** Work required **
Copy each line below that has "Golf".

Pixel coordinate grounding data
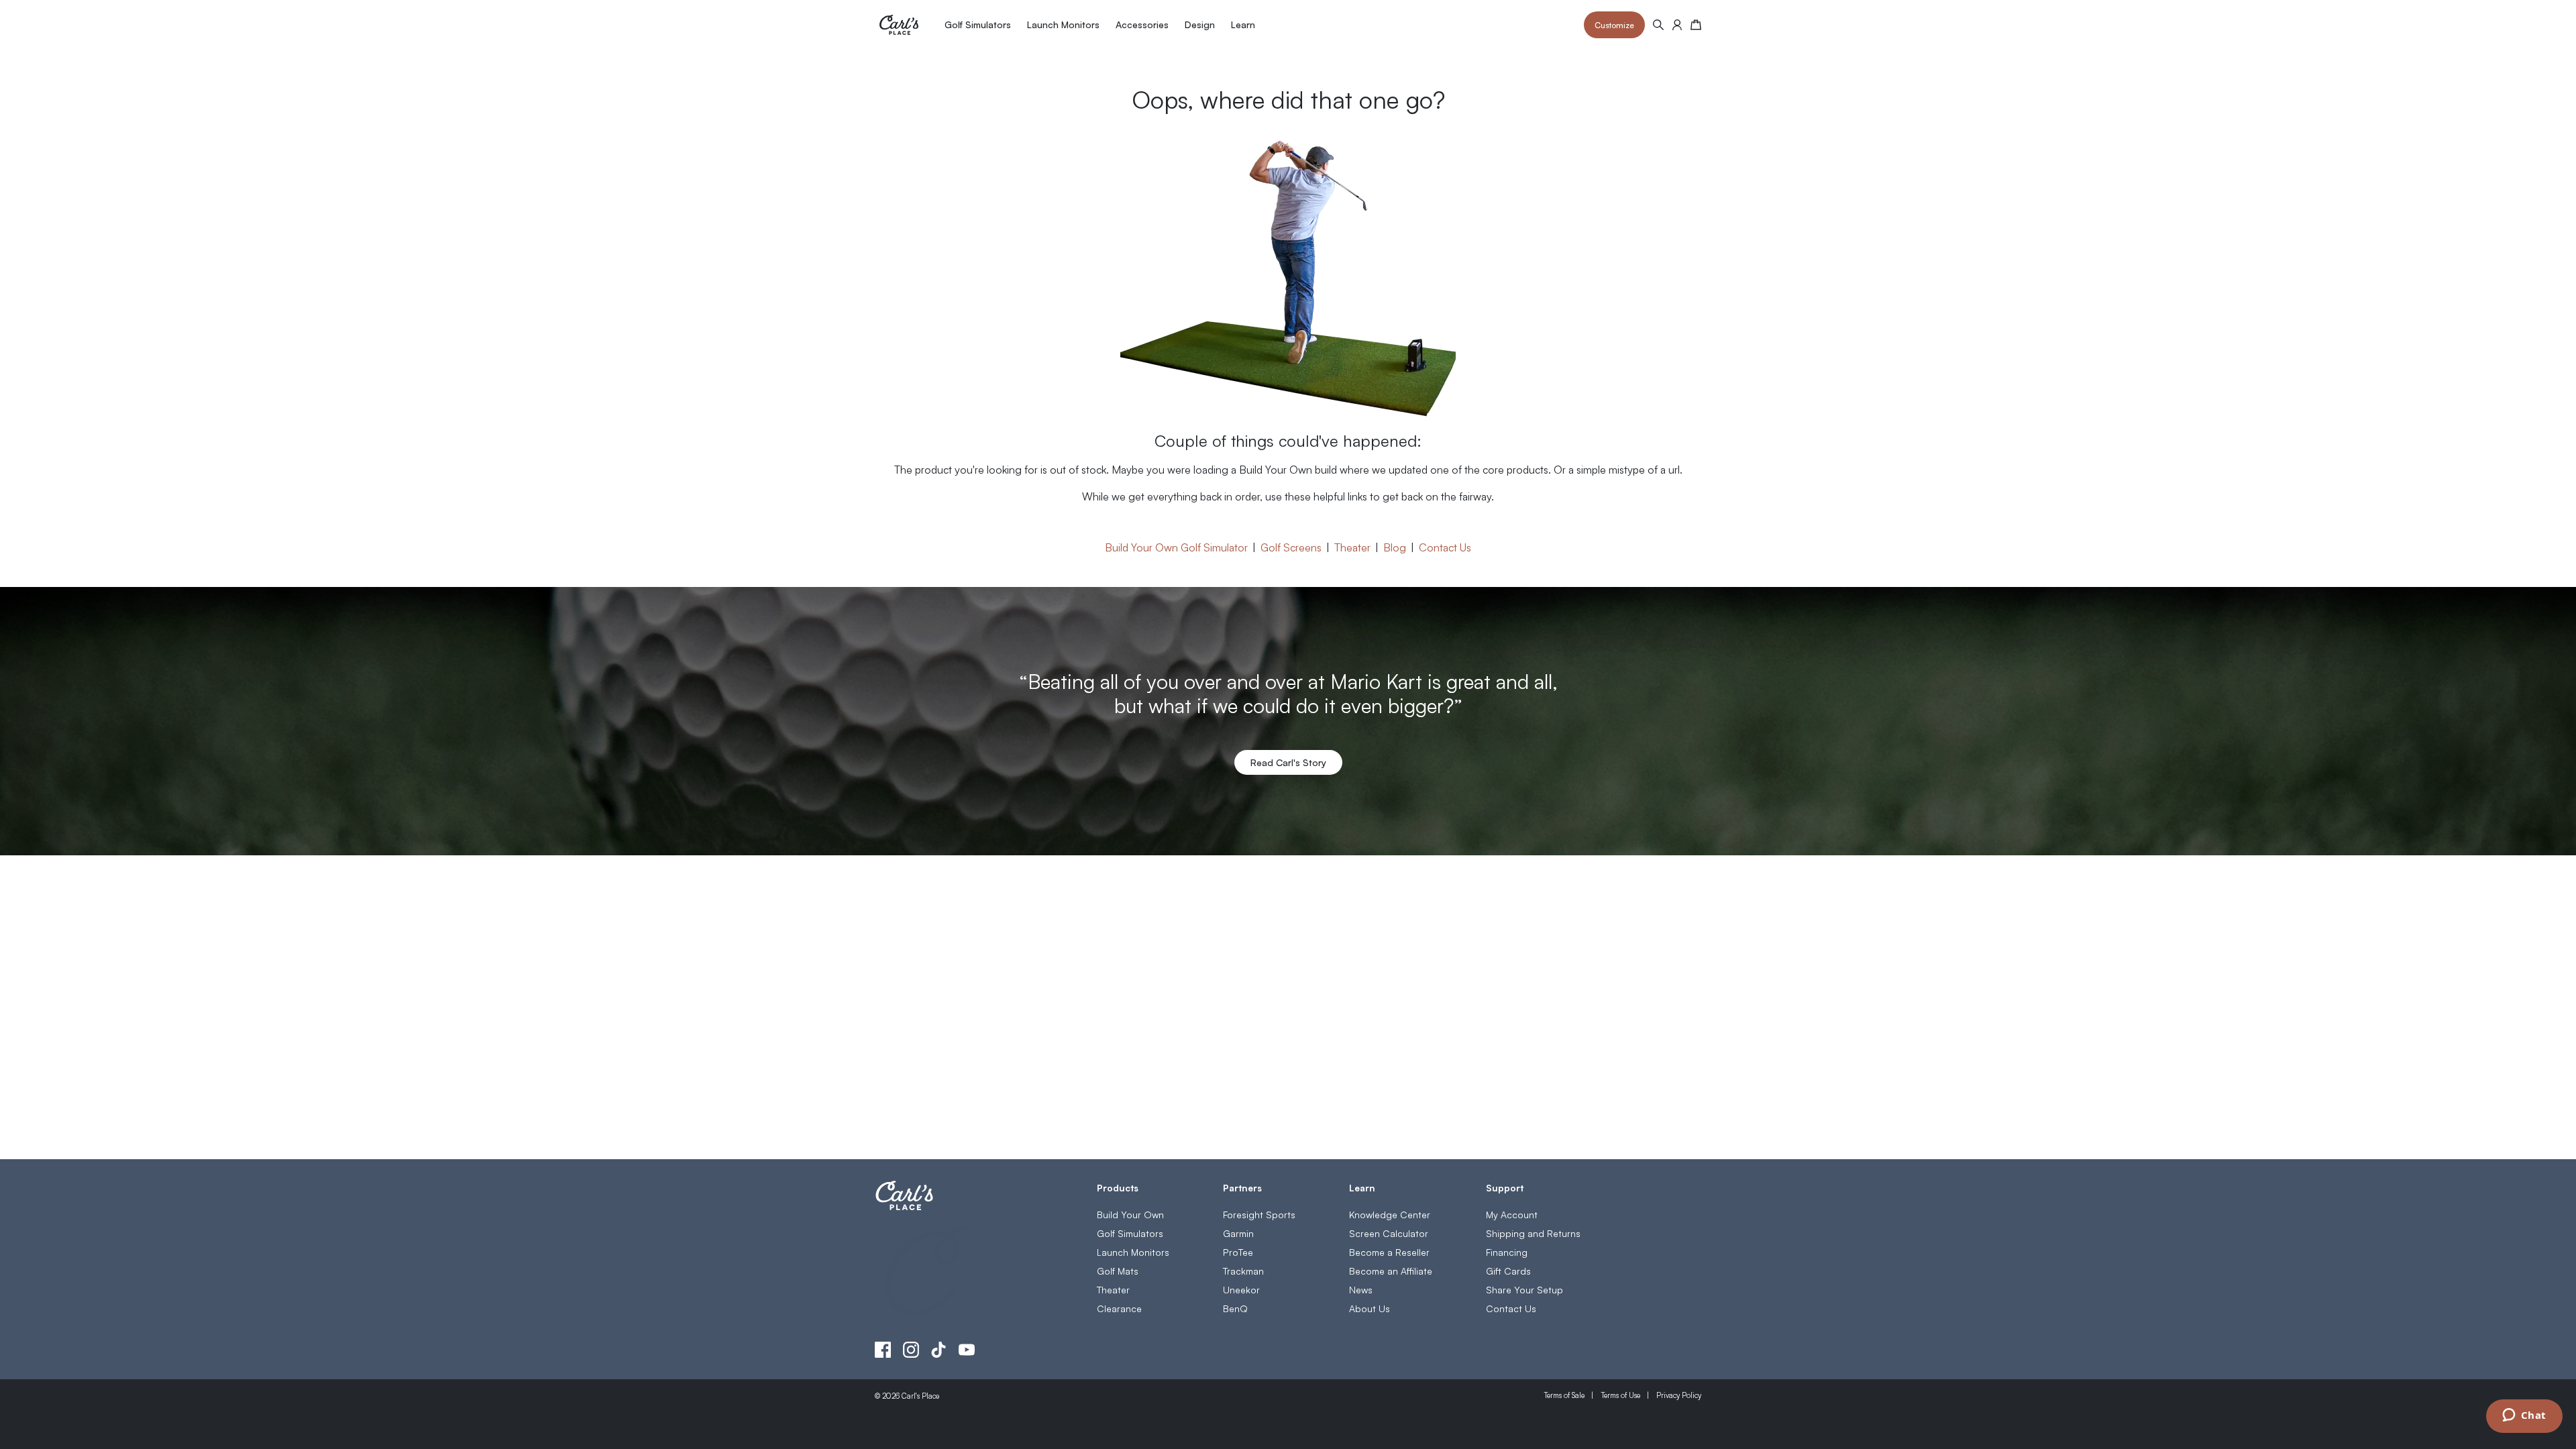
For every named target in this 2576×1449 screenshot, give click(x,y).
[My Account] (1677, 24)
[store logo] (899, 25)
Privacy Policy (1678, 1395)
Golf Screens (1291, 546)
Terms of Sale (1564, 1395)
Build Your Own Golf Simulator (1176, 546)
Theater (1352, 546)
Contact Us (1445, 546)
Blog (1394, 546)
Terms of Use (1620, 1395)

** Answer **
Golf Screens (1291, 546)
Build Your Own Golf Simulator (1176, 546)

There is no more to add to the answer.